**GECITEERDE TEKST**
———

Zorgaanbieders van langdurige zorg hebben recentelijk vijf zorgkantoren voor de rechter gedaagd. Het door de zorgkantoren nieuw aangekondigde inkoopbeleid vanaf 2021 tot 2023 voor de inkoop van langdurige zorg zou onrechtmatig zijn. De gehanteerde tarieven zouden niet reëel en niet kostendekkend zijn, hetgeen in strijd is met de beginselen van het aanbestedingsrecht. De zorgkantoren zijn daarentegen van mening dat de geboden tarieven ruim voldoende zijn om goede zorg te kunnen leveren. Inmiddels heeft de voorzieningenrechter van de rechtbank Den Haag laten weten hoe zij over deze kwestie denkt.
In totaal hebben 68 aanbieders van langdurige zorg verspreid over heel Nederland vijf kort gedingen gestart tegen vijf zorgkantoren. De rechtbank heeft deze zaken gezamenlijk behandeld. De bezwaren van de zorgaanbieders zijn erin gelegen dat de vijf zorgkantoren op een onjuiste wijze het nieuwe inkoopbeleid voor de komende jaren hebben vormgegeven:
De Nederlandse Zorgautoriteit (NZa) stelt jaarlijks maximumtarieven vast voor bepaalde behandelingen op basis van periodiek kostenonderzoek. Waar de zorgkantoren in 2020 nog 96% van de NZa-maximumtarieven betalen, zijn zij voornemens om vanaf 2021 tot 2023 over te gaan op een basisvergoeding van 94%. Zorgaanbieders kunnen deze basisvergoeding ophogen tot 96% door plannen in te leveren op het gebied van innovatie, duurzaamheid, bedrijfsvoering en passende zorg. De zorgkantoren zijn naar eigen zeggen genoodzaakt om via deze differentiatie te sturen op kwalitatief en effectieve zorg. Zorgaanbieders vinden dit voorgestelde nieuwe inkoopbeleid onacceptabel en stellen zich op het standpunt dat “beter zorg” het uitgangspunt moet zijn. Zorgaanbieders maken zich zorgen en vrezen dat zij worden opgezadeld met extra papierwerk (plannen schrijven, laten goedkeuren en deze vervolgens uitvoeren).

———

**AANGELEVERD MATERIAAL**
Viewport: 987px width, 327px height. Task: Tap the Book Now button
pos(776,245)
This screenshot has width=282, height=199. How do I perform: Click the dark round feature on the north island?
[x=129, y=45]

———

**OPDRACHT**
Herhaal woord voor woord het stuk uit de tekst over het inkoopbeleid van de zorgkantoren dat begint bij "Zorgaanbieders van langdurige" en doorloopt tot en met "deze kwestie denkt.".

**VERWACHT ANTWOORD**
Zorgaanbieders van langdurige zorg hebben recentelijk vijf zorgkantoren voor de rechter gedaagd. Het door de zorgkantoren nieuw aangekondigde inkoopbeleid vanaf 2021 tot 2023 voor de inkoop van langdurige zorg zou onrechtmatig zijn. De gehanteerde tarieven zouden niet reëel en niet kostendekkend zijn, hetgeen in strijd is met de beginselen van het aanbestedingsrecht. De zorgkantoren zijn daarentegen van mening dat de geboden tarieven ruim voldoende zijn om goede zorg te kunnen leveren. Inmiddels heeft de voorzieningenrechter van de rechtbank Den Haag laten weten hoe zij over deze kwestie denkt.